Jeff Beck - Beck-Ola (1969)
Depois de lançar seu primeiro álbum, Truth, no ano anterior, Jeff Beck volta mais uma vez com sua banda Jeff Beck Group. A formação se manteve basicamente a mesma, com uma pequena alteração na bateria: Jeff Beck teria trocado Micky Waller pelo experiente Tony Newman. Apesar de alegar que a troca aconteceu porque o antigo baterista seria muito Motown, enquanto Newman teria uma pegada mais pesada; a troca parece ter mais a ver com o palco, já que o resultado no estúdio é imperceptível. Diferente de Truth, a banda não traz nenhuma participação especial. Mas Nicky Hopkins, dessa vez, se junta à banda de maneira fixa, contribuindo com seu piano em todo o álbum.
Em Beck-Ola, a banda apresenta um álbum menor.
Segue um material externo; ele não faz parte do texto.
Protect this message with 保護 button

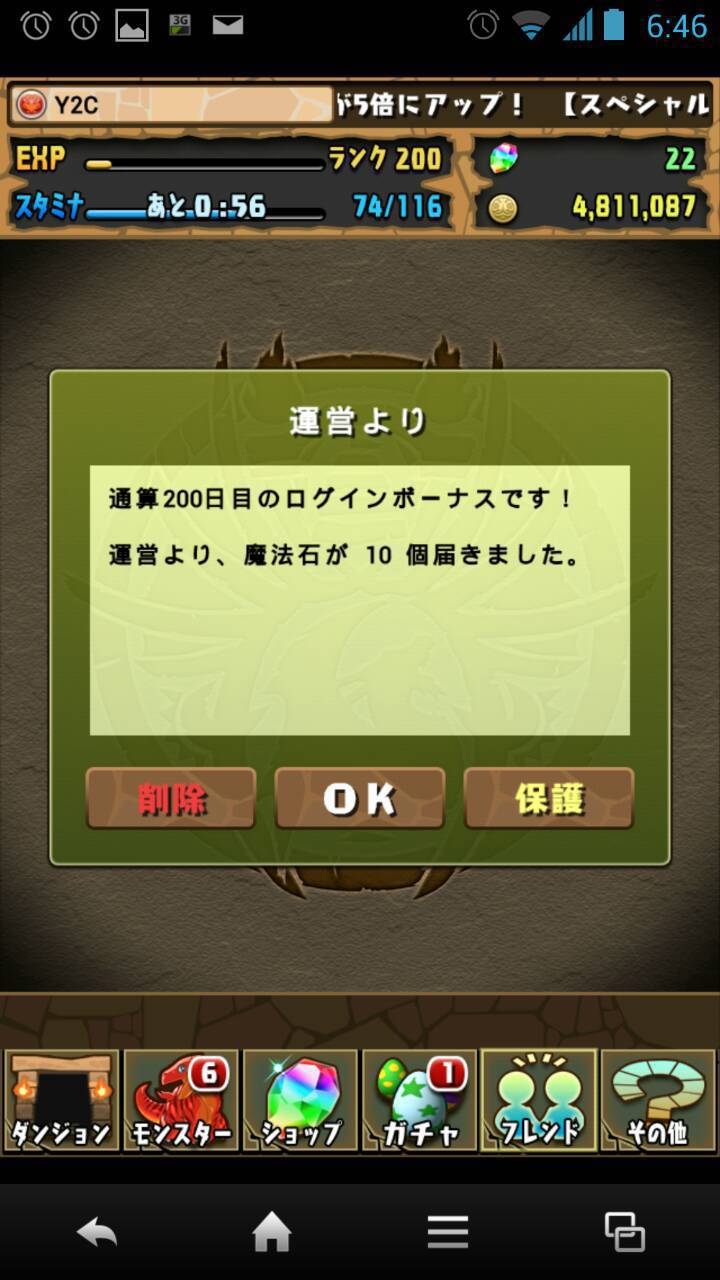click(549, 798)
Com 30 minutos e apenas 7 músicas. Mas de alguma forma, esse álbum conciso parece ser mais preciso, trazendo apenas 2 covers e 5 músicas originais. Novamente produzido por Mickie Most, o álbum tem uma sonoridade bem próxima do primeiro. Apesar da forte veia de Blues, sempre presente, Beck-Ola parece apresentar um álbum mais pesado, ressaltando o groove do Rock Psicodélico do final dos anos 60.
Ao invés de trazer covers de Blues, o álbum traz 2 covers de Elvis Presley: All Shook Up e Jailhouse Rock. Ambas bem repaginadas, como a banda tinha feito com Shape of Things, deixando o som mais moderno e experimental. All Shook Up é quase irreconhecível.
Girl From Mill Valley é uma balada focada no piano. Composta por Nicky Hopkins, a faixa que nãocontém guitarra nem vocal, dá um toque de fofura no álbum, com uma sonoridade Pop Barroco, típico da Inglaterra dos anos 60. A música representa bem a capa do álbum: Uma pintura do artista belga René Magritte.
As composições Spanish Boots e Plynth, são os grandes destaques do álbum e minhas favoritas. Ambas soam poderosas e realmente memoráveis, combinando riffies pesados e criativos de Beck, com a voz de Rod Stewart agressiva e afiadíssima.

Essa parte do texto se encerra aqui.